In a decisive win for the Trump administration, the Supreme Court of the United States ruled Wednesday (July 8) that employers with religious objections do not have to pay for employee’s birth control under the Affordable Care Act.
The case, Little Sisters of the Poor v. Pennsylvania, was decided in a 7-2 split, with Justices Ruth Bader Ginsburg and Sonia Sotomayor dissenting. The New York Times reports:
In March 2010, President Barack Obama signed the Affordable Care Act, which includes a section that requires coverage of preventive health services and screenings for women. The next year, the Obama administration required employers and insurers to provide women with coverage at no cost for all methods of contraception approved by the Food and Drug Administration.
Houses of worship, including churches, temples and mosques, were exempt from the requirement. But nonprofit groups like schools and hospitals affiliated with religious organizations were not.
The mandate was controversial from its inception. Some groups objected to providing any form of birth control. Others, reports The Times, “objected to contraception they said was tantamount to abortion, though there are substantial questions about whether that characterization was correct as a scientific matter.”
Planned Parenthood estimates that the Affordable Care Act expanded birth control access without out-of-pocket costs for more than 62 million women, including 17 million Latinas and 15 million Black women.
An overwhelming majority of Americans believe women should have birth control coverage, regardless of their employer’s objections. Yet when President Donald Trump took office, he pledged to strike down the contraception mandate, arguing that it put a “substantial burden” on the free exercise of religion.
By the government’s own estimates, about 70,000 to 126,000 women could lose contraceptive coverage from their employers as a result of the SCOTUS decision, CNN reports.
Alexis McGill Johnson, president and CEO of Planned Parenthood Action Fund, said in an emailed statement:
Today’s ruling is egregious — people rely on birth control for their health, for their livelihoods, and for their ability to determine their own futures. The dual public health crises of COVID-19 and systemic racism and violence are pushing people, our health care system, and our economy beyond their limits, and yet today, the Supreme Court has allowed the Trump administration to make essential health care even more difficult to access. Restrictions like this target Black and Latinx people who are more likely to be low income and for whom basic health care has always remained out of reach, because of historic and continued underinvestment in access to affordable care. This decision will only make life harder for the very people who are keeping our economy afloat during this pandemic and fighting in the streets for the right to control their bodies and lives.
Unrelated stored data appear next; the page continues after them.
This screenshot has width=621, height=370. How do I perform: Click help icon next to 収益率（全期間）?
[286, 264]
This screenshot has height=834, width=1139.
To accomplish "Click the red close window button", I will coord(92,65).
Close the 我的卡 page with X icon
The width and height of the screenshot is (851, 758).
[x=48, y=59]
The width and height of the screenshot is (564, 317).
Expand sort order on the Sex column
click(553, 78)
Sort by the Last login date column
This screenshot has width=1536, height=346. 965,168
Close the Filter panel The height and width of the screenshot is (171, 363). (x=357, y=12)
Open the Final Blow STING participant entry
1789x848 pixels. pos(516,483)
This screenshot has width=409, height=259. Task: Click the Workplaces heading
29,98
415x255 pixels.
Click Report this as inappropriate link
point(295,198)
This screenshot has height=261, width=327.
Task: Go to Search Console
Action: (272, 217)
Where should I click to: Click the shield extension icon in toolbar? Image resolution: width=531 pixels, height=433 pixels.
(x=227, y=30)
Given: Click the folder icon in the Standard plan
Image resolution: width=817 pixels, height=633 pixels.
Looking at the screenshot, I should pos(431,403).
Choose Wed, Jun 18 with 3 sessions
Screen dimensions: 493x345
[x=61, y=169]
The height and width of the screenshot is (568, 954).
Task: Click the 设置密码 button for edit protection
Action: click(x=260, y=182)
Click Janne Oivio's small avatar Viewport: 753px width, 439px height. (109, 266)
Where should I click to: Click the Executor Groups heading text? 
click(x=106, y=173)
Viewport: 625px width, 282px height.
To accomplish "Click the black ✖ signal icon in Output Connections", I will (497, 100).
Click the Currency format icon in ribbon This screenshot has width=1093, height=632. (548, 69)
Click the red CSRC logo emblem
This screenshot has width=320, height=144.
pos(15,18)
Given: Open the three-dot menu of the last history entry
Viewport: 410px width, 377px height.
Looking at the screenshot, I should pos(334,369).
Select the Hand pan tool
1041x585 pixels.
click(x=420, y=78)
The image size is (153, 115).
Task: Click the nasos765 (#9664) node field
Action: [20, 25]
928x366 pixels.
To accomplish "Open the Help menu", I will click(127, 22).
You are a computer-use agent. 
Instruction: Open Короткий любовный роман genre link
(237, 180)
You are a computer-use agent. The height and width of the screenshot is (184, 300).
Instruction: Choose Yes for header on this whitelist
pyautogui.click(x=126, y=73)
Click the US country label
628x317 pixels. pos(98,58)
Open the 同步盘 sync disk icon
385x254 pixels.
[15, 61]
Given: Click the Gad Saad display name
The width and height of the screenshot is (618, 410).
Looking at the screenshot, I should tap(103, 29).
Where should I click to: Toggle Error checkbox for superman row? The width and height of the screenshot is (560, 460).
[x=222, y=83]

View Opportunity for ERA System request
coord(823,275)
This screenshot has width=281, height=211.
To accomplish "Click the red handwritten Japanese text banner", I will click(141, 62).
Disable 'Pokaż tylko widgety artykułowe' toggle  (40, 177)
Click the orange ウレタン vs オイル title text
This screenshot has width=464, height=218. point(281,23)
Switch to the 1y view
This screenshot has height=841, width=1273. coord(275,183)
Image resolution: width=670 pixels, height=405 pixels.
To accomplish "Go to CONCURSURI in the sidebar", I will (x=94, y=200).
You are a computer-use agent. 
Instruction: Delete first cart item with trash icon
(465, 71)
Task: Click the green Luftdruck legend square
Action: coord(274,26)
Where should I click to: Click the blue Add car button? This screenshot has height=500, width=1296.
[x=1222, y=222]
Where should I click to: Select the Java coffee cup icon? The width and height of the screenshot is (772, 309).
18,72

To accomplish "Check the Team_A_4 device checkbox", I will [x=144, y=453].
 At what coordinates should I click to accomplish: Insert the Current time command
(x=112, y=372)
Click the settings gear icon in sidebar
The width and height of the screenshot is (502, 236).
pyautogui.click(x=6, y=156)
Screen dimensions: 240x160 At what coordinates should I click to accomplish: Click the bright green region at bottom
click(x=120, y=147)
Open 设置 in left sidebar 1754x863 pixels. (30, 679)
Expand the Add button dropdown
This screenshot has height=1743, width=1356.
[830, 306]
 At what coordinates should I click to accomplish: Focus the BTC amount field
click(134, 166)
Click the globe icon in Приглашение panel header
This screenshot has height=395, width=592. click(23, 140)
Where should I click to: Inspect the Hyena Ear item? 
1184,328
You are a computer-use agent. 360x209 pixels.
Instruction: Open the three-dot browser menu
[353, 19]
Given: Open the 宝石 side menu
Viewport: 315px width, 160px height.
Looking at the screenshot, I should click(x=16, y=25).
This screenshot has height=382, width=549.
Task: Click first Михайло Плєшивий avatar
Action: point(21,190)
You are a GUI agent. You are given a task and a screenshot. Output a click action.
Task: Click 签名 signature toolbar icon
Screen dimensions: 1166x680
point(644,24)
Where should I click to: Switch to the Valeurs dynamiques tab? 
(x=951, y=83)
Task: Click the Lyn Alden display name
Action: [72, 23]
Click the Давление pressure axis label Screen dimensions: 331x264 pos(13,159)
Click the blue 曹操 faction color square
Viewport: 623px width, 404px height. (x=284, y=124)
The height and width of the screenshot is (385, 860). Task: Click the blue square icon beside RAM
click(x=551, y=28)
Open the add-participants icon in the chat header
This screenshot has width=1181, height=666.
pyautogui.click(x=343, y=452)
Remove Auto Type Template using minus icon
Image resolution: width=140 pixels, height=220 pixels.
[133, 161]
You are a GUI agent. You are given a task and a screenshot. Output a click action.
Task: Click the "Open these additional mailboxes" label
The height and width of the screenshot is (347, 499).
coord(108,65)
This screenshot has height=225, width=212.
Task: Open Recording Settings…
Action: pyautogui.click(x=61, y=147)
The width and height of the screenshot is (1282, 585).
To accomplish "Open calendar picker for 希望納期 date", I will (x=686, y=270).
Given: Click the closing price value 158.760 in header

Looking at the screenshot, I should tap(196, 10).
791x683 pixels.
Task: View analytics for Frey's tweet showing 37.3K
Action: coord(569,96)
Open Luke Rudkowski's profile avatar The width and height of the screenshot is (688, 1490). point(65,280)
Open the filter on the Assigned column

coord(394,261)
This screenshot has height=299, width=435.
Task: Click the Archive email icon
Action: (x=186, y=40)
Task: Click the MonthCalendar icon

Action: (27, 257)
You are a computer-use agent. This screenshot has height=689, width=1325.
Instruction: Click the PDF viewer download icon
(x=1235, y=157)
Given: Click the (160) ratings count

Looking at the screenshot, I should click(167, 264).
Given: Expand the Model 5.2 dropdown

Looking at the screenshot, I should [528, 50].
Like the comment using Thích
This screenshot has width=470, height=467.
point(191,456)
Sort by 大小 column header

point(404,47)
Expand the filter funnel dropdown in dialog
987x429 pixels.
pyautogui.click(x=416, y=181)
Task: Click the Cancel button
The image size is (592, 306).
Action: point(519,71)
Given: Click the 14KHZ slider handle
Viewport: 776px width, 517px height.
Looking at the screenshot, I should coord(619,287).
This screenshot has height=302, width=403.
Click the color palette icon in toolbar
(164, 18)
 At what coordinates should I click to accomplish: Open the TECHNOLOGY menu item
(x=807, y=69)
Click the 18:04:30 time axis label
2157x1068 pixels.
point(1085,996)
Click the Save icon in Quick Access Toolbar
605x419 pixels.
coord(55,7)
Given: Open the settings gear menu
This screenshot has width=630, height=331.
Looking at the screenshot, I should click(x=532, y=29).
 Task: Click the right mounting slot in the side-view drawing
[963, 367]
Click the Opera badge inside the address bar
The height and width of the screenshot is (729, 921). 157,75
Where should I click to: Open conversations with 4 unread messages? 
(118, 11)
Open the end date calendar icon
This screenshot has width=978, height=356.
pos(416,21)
A recent study by the Guttmacher Institute found that 34 percent of women want to put pregnancy on hold or have fewer children due to COVID-19 and the related economic crisis—with 44 percent of Black and 48 percent of Latinx women feeling this way.
Justice Clarence Thomas, who penned the SCOTUS majority opinion, wrote, "For the past seven years, [the Little Sisters of the Poor ]—like many other religious objectors who have participated in the litigation and rulemakings leading up to today’s decision—have had to fight for the ability to continue in their noble work without violating their sincerely held religious beliefs.”
Says Guttmacher Institute Associate Director of Policy Analysis Adam Sonfield in a statement:
If we step back, we can see the pattern and the underlying, coercive motivations behind the Trump administration’s actions. This attack on private insurance coverage of contraception is tied to the administration’s destructive overhaul of the Title X national family planning program, its relentless attempts to gut the Affordable Care Act, its harmful ‘refusal of care’ rules, and its ongoing efforts to ‘defund’ Planned Parenthood and undermine Medicaid coverage of family planning care.